Next Push – Advanced Therapy
Our Citizen Petition to the FDA in 2009 (with amendment), asked for recognition of the HCV crisis in our community and it requested the earliest possible access to advanced HCV therapies. We have made substantial progress in moving regulatory policy toward appropriate urgency.
However, as advocates and patients, we are impatient for therapeutic improvements.
We therefore intend to find industry and clinicians who will support our use of advanced investigational agents in curative therapy protocols.
For those people with bleeding disorders and HCV who are less threatened, we will continue to lobby for early access to improved therapy via the clinical trial pathway.
Why this push?
The crisis is now. Around 80% of those who received factor through the mid 1980s have chronic HCV. HCV often advances slowly, but we were infected 30, 40, or 50 years ago. After decades of slow progression, HCV is now the leading cause of death in our community.
Problems with current medical therapies
Current therapies are inadequate. The only currently approved medicines available for curative therapy of HCV are:
– Ribavirin (RBV) plus pegylated Interferon (p-IFN). This combination is also known as Standard of Care (SOC) therapy, and,
– SOC plus a first generation protease, either telaprevir or boceprevir.
As to SOC, cure rates for our community are likely lower than average due to known factors including: age, co-infection, advanced disease, period of infection, genotype, etc. This has been recognized by the NHF in MASAC bulletin 203. We, People with Bleeding Disorders and HCV, recommend that people considering SOC should consult with their treater about clinic-specific cure rates for people with similar disease and co-infection status. Further, we challenge the commonly held paradigm that failed therapy is benign. Instead, we suspect that it frequently is harmful, particularly for those with advanced disease, based on anecdotal evidence and recently published papers generated by the NIH HALT-C program.

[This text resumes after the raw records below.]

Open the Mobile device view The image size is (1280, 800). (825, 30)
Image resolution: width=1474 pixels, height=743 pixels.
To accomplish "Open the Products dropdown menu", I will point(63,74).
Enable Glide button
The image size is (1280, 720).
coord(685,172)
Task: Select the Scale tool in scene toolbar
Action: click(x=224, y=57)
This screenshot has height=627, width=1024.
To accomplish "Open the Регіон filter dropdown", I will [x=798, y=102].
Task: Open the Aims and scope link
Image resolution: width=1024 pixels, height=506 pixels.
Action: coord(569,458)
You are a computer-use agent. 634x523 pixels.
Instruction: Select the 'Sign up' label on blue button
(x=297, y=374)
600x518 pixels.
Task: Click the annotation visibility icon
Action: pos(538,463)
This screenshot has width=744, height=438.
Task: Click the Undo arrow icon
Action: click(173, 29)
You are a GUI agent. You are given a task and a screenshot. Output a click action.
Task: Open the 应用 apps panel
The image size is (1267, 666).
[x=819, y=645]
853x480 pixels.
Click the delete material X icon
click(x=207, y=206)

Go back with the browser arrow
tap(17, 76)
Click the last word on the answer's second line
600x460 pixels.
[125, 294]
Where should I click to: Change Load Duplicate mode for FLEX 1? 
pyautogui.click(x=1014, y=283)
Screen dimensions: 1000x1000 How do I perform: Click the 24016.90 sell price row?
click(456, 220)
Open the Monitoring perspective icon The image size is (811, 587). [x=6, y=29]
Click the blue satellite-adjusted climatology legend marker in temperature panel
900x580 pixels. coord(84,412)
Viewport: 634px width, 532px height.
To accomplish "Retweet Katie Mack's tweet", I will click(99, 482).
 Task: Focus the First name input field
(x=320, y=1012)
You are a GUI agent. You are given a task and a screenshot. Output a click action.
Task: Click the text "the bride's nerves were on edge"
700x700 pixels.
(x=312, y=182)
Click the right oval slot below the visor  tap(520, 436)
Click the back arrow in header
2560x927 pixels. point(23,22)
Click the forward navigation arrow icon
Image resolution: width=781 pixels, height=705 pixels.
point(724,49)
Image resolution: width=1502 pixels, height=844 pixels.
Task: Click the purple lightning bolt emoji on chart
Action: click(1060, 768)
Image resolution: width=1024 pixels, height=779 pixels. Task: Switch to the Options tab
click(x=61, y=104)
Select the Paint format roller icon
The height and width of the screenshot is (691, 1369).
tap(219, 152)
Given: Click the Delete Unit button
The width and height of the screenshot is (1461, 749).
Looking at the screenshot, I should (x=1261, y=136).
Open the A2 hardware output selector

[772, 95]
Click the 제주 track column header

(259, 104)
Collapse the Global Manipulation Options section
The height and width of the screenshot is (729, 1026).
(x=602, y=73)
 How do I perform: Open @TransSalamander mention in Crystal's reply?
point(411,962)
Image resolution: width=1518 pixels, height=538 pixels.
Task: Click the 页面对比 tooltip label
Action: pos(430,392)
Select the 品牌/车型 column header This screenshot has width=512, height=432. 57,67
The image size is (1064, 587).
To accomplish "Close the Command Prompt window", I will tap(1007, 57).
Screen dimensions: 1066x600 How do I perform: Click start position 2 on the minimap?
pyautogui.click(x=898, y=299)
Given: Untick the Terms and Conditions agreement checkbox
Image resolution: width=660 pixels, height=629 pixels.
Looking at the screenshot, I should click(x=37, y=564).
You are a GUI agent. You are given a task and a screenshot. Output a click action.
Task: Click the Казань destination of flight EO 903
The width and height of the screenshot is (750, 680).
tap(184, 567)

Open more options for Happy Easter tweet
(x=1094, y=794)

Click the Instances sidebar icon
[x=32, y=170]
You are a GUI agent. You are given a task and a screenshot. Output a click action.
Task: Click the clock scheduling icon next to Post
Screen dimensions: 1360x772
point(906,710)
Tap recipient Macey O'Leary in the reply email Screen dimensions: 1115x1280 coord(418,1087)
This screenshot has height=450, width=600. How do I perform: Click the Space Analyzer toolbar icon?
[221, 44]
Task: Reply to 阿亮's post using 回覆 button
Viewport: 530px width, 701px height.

As to therapy with the first generation protease inhibitors, these require a concurrent long course of the SOC cocktail, plus they bring their own side effects including a high likelihood of viral resistance. The NHF in MASAC bulletin 203 cautions that the new protease inhibitors are also anti-hemostatic and concludes that they cannot (yet) be recommended for our community.
Better treatment alternatives on the horizon
The newest investigational therapies are extremely promising. The recent purchase by Gilead Pharmaceuticals of Pharmasset Pharmaceuticals is an indicator of how close we are to a better cure. The sale valued Pharmasset at $11 billion based on investor expectations that an advanced investigational drug (Pharmasset’s PSI 7977) will be part of much improved therapy. Many firms are developing their own agents, leading to a complex scene of optimistic claims and reports for investigational drugs. We attach a report on the many drugs discussed at the American Association for the Study of Liver Disease conference meeting held in early November in San Francisco.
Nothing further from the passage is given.